PROVIDED INFORMATION >>
------------------------------

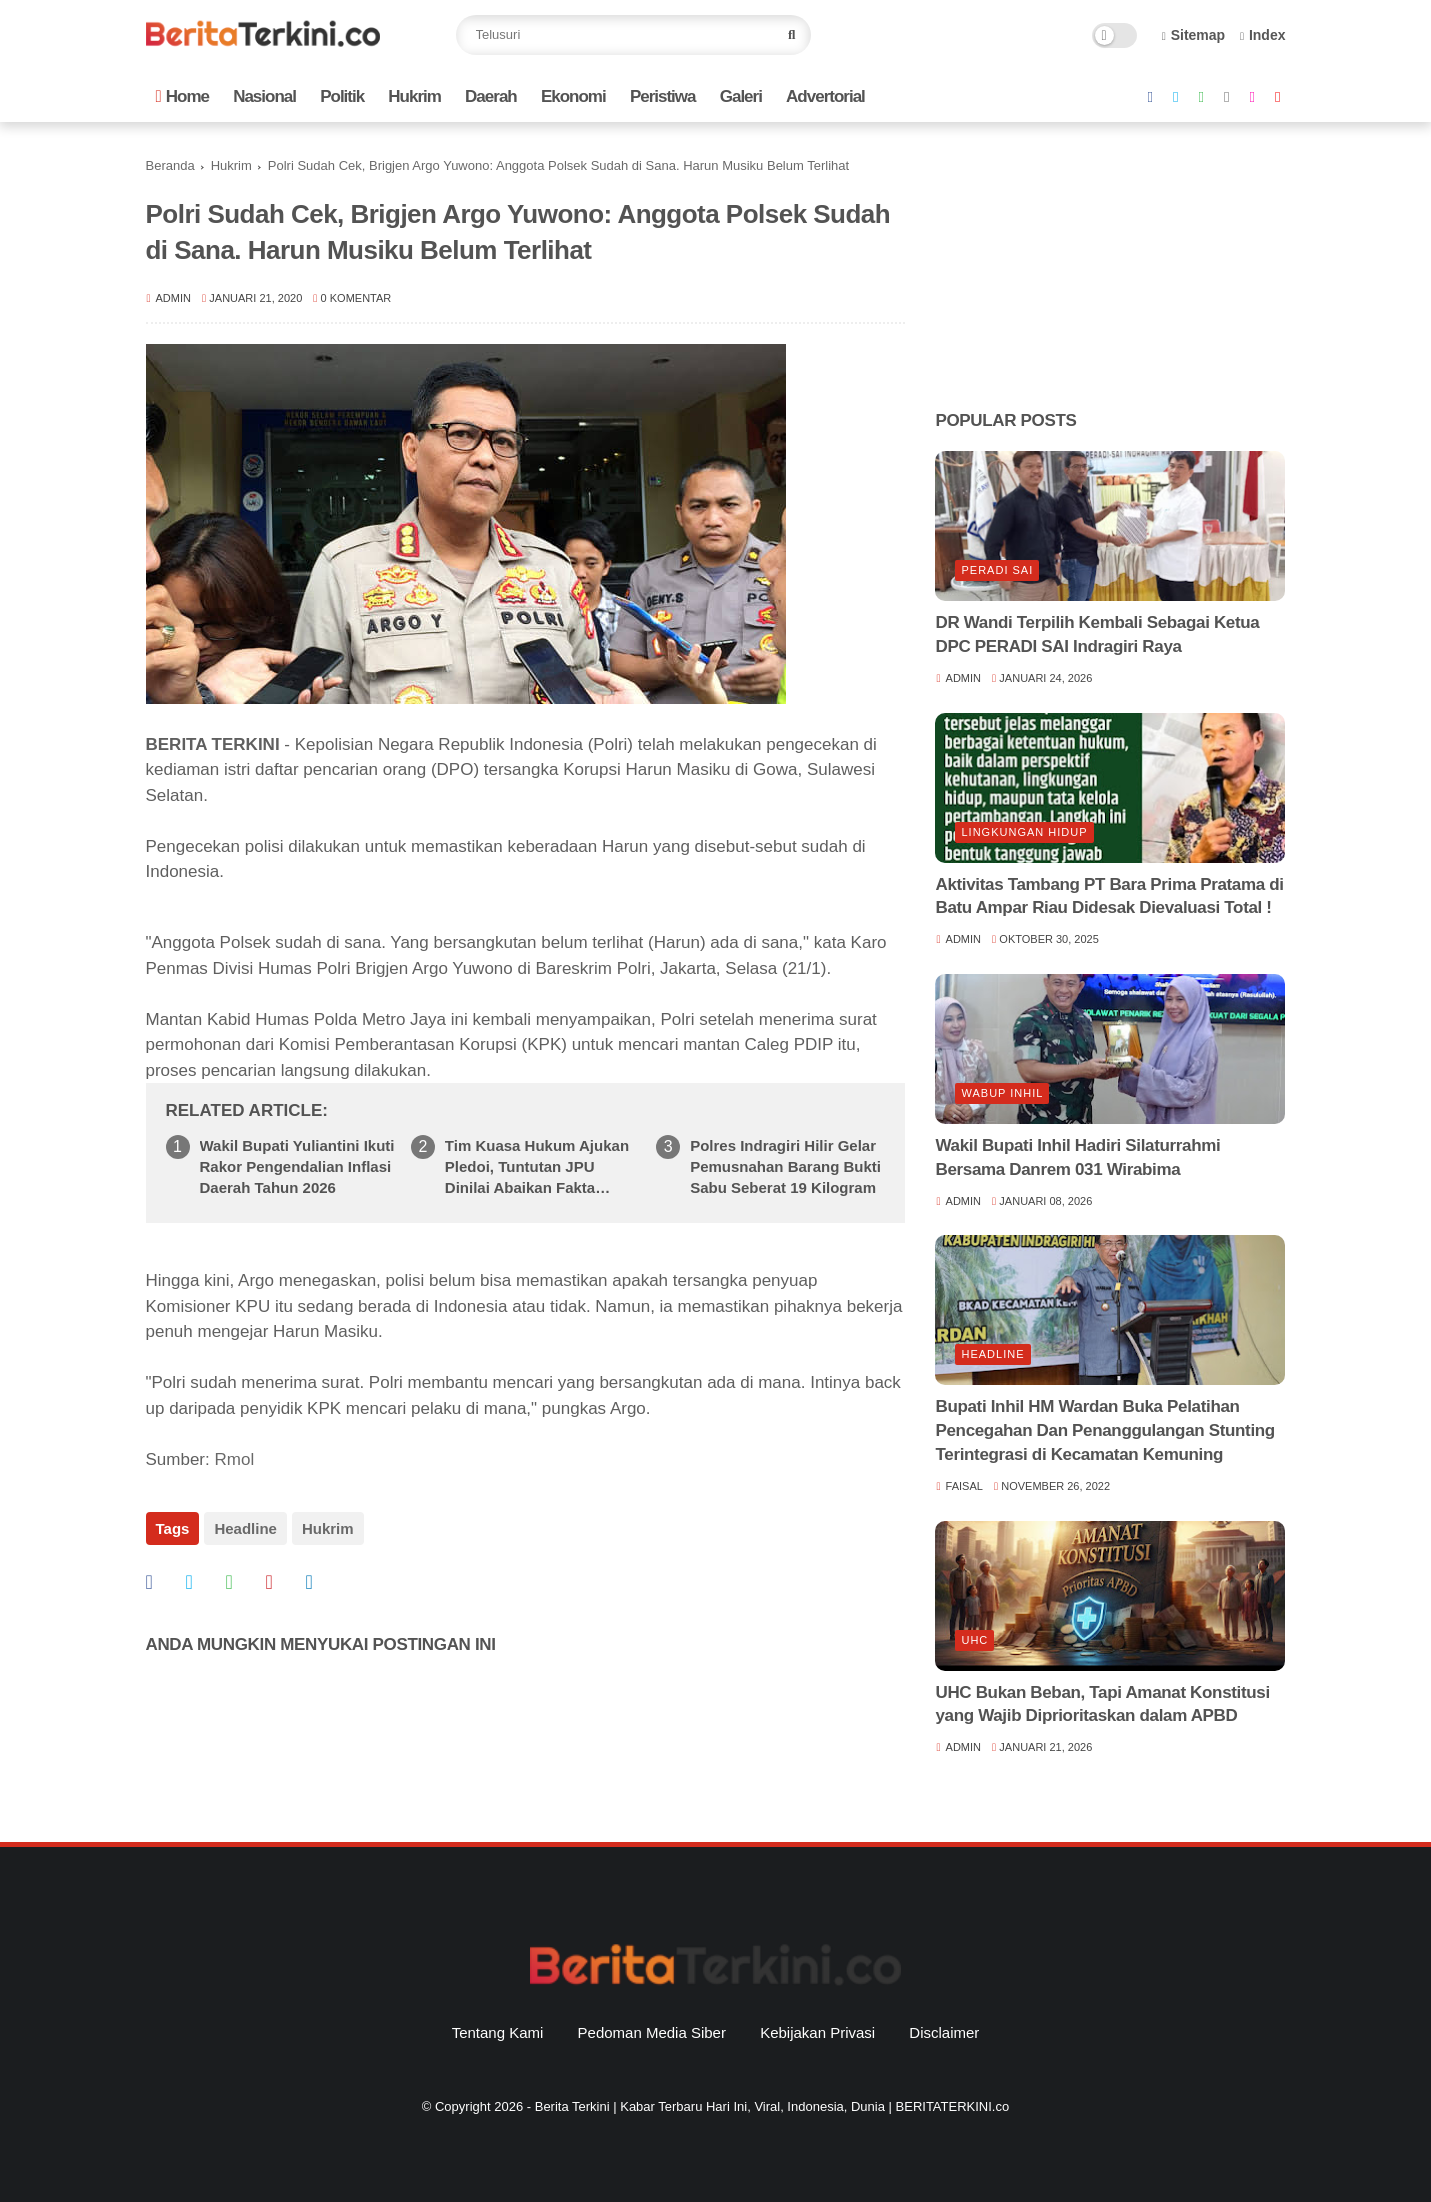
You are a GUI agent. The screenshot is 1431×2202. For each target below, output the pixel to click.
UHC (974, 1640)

------------------------------

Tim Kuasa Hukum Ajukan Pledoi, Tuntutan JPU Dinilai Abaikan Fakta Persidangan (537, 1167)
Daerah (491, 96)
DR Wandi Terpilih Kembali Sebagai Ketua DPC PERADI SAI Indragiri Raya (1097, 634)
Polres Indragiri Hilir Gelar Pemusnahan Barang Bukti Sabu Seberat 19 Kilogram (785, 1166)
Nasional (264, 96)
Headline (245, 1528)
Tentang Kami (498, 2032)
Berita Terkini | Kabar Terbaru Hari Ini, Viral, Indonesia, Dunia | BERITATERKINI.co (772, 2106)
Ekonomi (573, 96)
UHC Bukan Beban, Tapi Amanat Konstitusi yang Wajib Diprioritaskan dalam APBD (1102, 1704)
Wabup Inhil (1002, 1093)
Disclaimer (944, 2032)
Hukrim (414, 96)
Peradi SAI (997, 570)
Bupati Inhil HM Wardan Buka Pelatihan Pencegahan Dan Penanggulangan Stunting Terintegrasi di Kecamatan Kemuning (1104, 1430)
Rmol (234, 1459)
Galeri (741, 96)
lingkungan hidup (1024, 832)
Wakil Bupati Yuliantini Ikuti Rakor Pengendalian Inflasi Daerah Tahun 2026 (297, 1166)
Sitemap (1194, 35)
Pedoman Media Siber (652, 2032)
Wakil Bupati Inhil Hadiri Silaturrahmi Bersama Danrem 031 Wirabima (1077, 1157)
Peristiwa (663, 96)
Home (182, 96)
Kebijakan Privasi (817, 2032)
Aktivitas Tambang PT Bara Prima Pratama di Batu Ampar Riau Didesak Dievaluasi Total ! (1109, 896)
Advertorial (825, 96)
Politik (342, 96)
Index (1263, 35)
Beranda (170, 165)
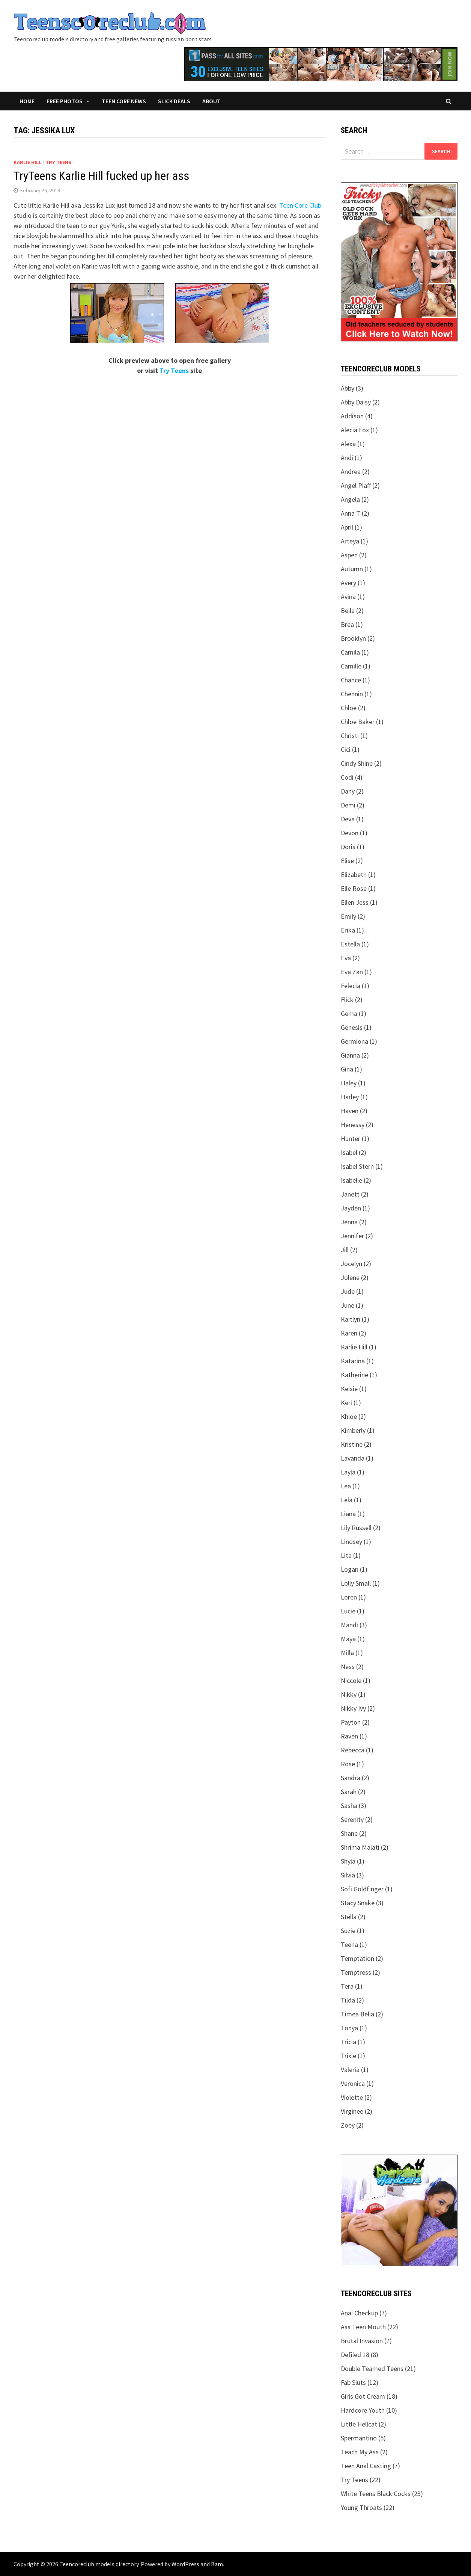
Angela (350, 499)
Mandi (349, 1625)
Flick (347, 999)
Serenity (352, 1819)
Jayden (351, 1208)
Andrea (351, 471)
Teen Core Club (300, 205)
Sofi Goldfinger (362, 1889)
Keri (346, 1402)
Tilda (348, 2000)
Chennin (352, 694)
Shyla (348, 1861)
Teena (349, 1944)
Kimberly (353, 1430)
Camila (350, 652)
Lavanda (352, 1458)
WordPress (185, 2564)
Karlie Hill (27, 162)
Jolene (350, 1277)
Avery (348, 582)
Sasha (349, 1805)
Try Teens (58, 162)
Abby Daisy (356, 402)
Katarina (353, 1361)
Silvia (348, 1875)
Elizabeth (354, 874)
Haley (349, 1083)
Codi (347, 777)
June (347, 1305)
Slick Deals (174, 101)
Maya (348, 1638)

------------------------------

WORK TO BE COMPLETED >> Please give an exact copy of the entries above, from the line with "Sofi Goldfinger (362, 1889)" down to the line with "Maya (348, 1638)", inclusive, and nothing else.

THE COMPLETED TASK >>
Sofi Goldfinger (362, 1889)
Keri (346, 1402)
Tilda (348, 2000)
Chennin (352, 694)
Shyla (348, 1861)
Teena (349, 1944)
Kimberly (353, 1430)
Camila (350, 652)
Lavanda (352, 1458)
WordPress (185, 2564)
Karlie Hill (27, 162)
Jolene (350, 1277)
Avery (348, 582)
Sasha (349, 1805)
Try Teens (58, 162)
Abby Daisy (356, 402)
Katarina (353, 1361)
Silvia (348, 1875)
Elizabeth (354, 874)
Haley (349, 1083)
Codi (347, 777)
June (347, 1305)
Slick Deals (174, 101)
Maya (348, 1638)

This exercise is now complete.